Covid BA.4 and BA.5, said epidemiologist Professor Adrian Esterman recently, carry an R0 of 18.6. This has given Australia a current Reff number around 1.10. The “Reff” is how many people one person is effectively infecting. Anything over 1 means infections are growing exponentially.

What’s even more relevant to Australian businesses, however, is that despite a 98% adult two-dose Covid vaccine uptake, and a poorer 68% uptake of three—Covid BA.4 and BA.5 have learned to overcome immunity from vaccines and prior Covid infections.

Covid is now infecting survivors again and again. Which is why yesterday, AHPPC told governments to officially shorten their reinfection windows from 12 weeks to just 28 days. Employees and customers are going to be infected multiply, almost monthly.

Business inability to reliably produce, supply, service and sell under these conditions, is going to hurt commerce like never before.

Is it any wonder why the hospitality and retail industries yesterday joined unions in calling for the reinstatement of pandemic payments for those needing to isolate at home?

The last thing a business needs are infected, income-desperate workers saying they’re Covid-free, while harbouring a virus that seeks 18.6 bodies to bring down with them.

Are you taking this story seriously yet?


Good, because you already have the tools that will help avert this disaster if your business deploys them.

Let’s start with the new baseline:

AHPPC has finally declared that Australia’s Covid-19 strategy is no longer Living With Covid but “Reducing Covid” without lockdowns.

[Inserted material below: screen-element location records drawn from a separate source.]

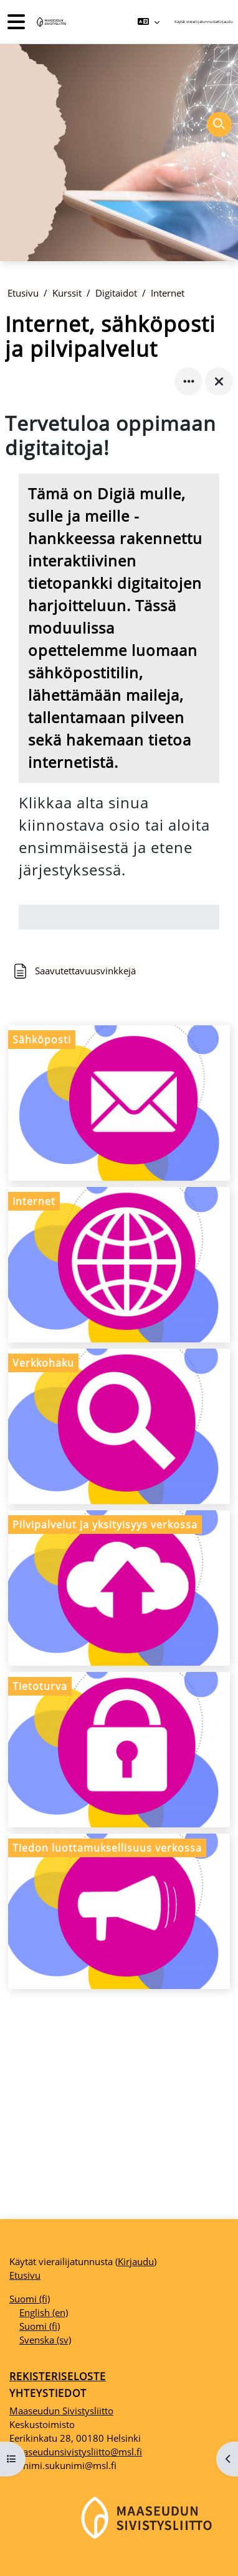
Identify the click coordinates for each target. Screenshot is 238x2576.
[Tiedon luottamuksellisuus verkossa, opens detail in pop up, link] (119, 1911)
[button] (149, 22)
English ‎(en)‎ (43, 2312)
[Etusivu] (50, 22)
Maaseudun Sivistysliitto (61, 2410)
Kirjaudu (225, 21)
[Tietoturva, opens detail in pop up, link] (119, 1749)
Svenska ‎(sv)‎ (45, 2340)
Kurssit (67, 293)
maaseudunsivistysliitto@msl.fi (75, 2451)
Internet (167, 293)
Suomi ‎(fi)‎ (29, 2298)
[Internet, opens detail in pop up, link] (119, 1264)
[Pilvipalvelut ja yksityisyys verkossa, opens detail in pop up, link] (119, 1588)
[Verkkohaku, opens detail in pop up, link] (119, 1426)
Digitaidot (116, 293)
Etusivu (23, 293)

As you’ll remember, Covid will only reduce when its Reff is less than 0, so one person no longer infects one other. We, therefore, must break the chain of transmission while businesses remain open.

Hence, AHPPC now advises:

  1. That face masks must be worn indoors to protect OTHERS as well as the wearer.
  2. That businesses have a duty of care to ensure employees work from home as much as possible.
  3. That businesses should revisit all other “OH&S mitigations”.
  4. That indoor premises should be well-ventilated.
  5. That vaccines should be widely promoted and administered.

Let’s be honest, if you’re an Alpha boss who believes in immortality and that Covid-19 is over—that people must work face-to-face to rock your boat—will you now wise up?

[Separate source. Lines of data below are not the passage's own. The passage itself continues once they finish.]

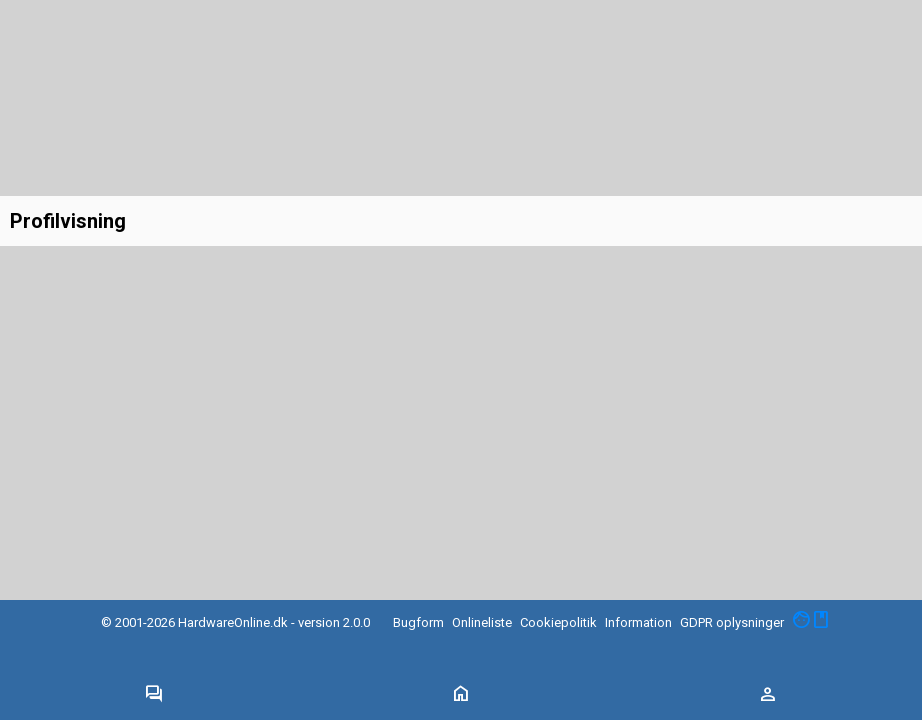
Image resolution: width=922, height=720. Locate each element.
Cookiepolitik (558, 622)
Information (638, 622)
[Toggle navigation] (154, 695)
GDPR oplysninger (732, 622)
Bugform (418, 622)
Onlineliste (482, 622)
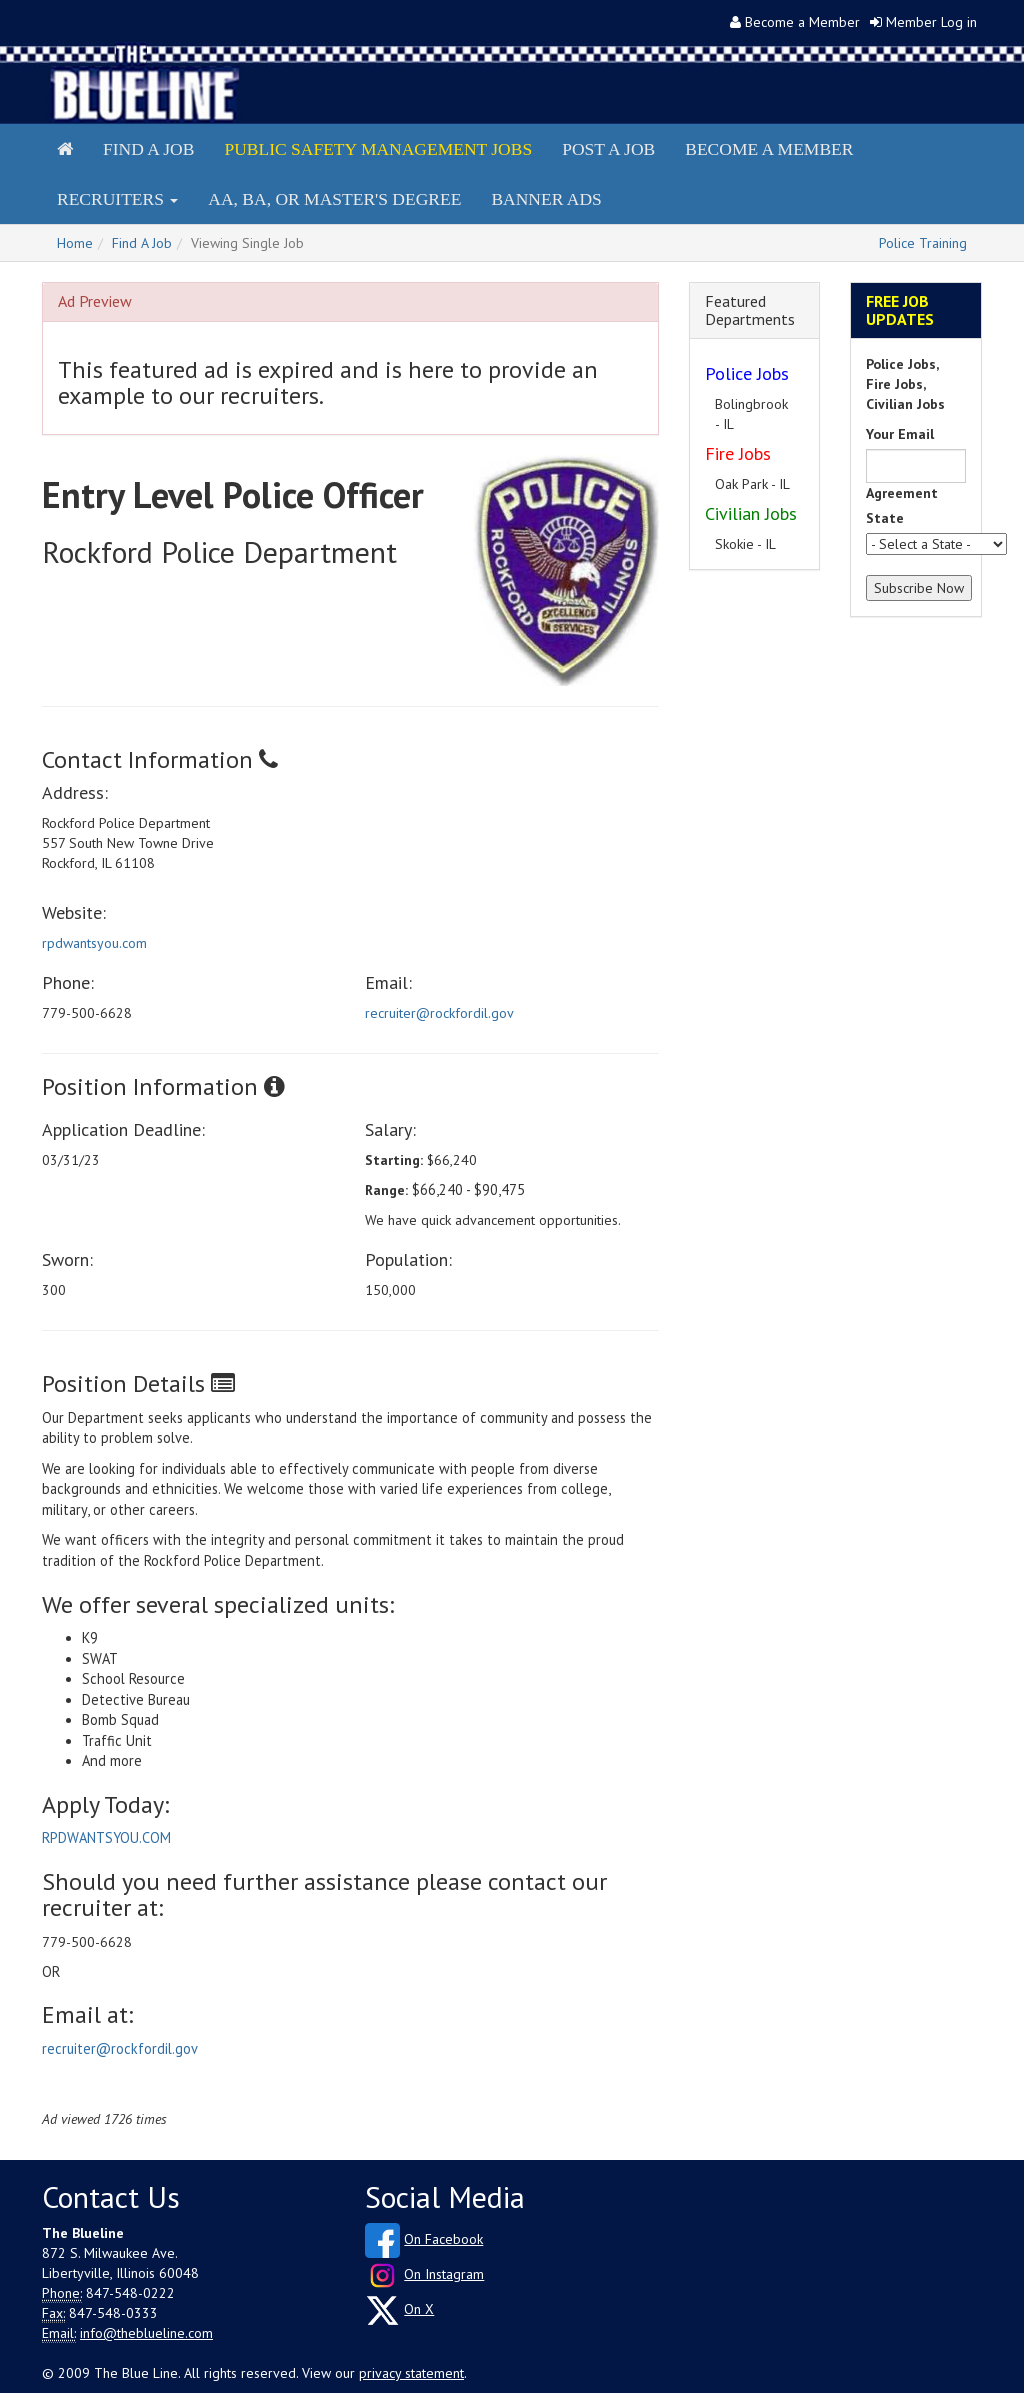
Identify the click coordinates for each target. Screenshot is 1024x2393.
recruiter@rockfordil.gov (439, 1013)
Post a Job (608, 149)
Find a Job (148, 149)
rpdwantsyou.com (94, 943)
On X (419, 2309)
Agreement (902, 493)
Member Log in (931, 22)
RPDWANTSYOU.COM (106, 1837)
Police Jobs (747, 373)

You’re about to lose your business at a time interest rates are going through the roof. Just put the pride away.

Think like the smart leaders you are. You need every dollar of revenue, and employees in good health to bring that revenue about.

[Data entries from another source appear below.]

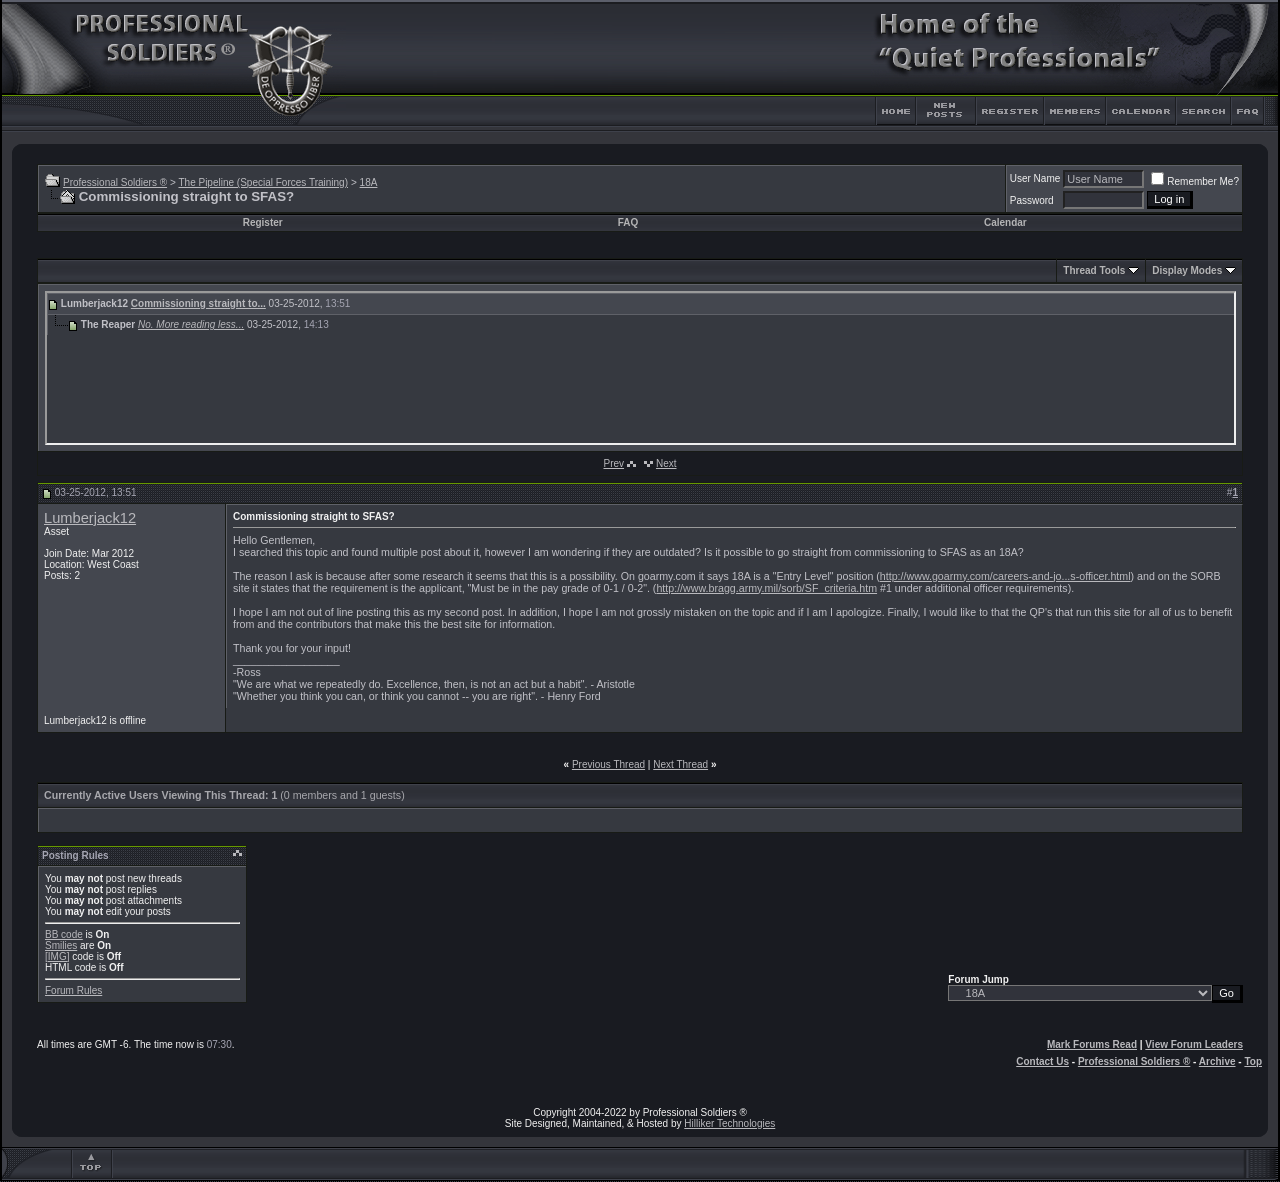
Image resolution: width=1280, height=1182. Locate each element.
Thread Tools (1094, 270)
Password (1032, 200)
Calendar (1005, 222)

Simply put, if you’re in hospitality, your twenty-something Gen Z drinkers may be rocking your ego today. But they aren’t eligible for fourth vaccine doses. Gen Z might just become a health tragedy paralleling the current decimation of the Greatest Generation, the Baby Boomers, and a growing number of Gen X.

Lockdowns are gone. Australia’s borders are open. That’s what businesses wanted. And the results haven’t been as rosy as ostrich-like lobbyists predicted. Now everything is on the line.

Welcome to Covid mid-2022. We’re three years into a still raging global pandemic, and business survival has finally become a question of owners and CEOs facing reality.

© 2022 Adam Parker.

Picture credit © 2020 Adam Parker.


Read AHPPC’s latest recommendations here: https://www.health.gov.au/news/ahppc-statement-on-covid-19-winter-update-and-ongoing-health-protection-measures-to-support-our-community

UPDATE: JULY 25, 2022—BA.4 and BA.5 RO Revised Down

Professor Adrian Esterman today published a revision of the Omicron BA.4 and BA.5 variant R0s. Scientific opinion, he said, now grades their infectivity the same as BA.2 which is “1.4 times” the R0 of BA.1’s R9.5. The current Omicron threat of BA.4 and BA.5, therefore, would still be a startling R13.3, but no longer the equivalent of the measles’ R18.6.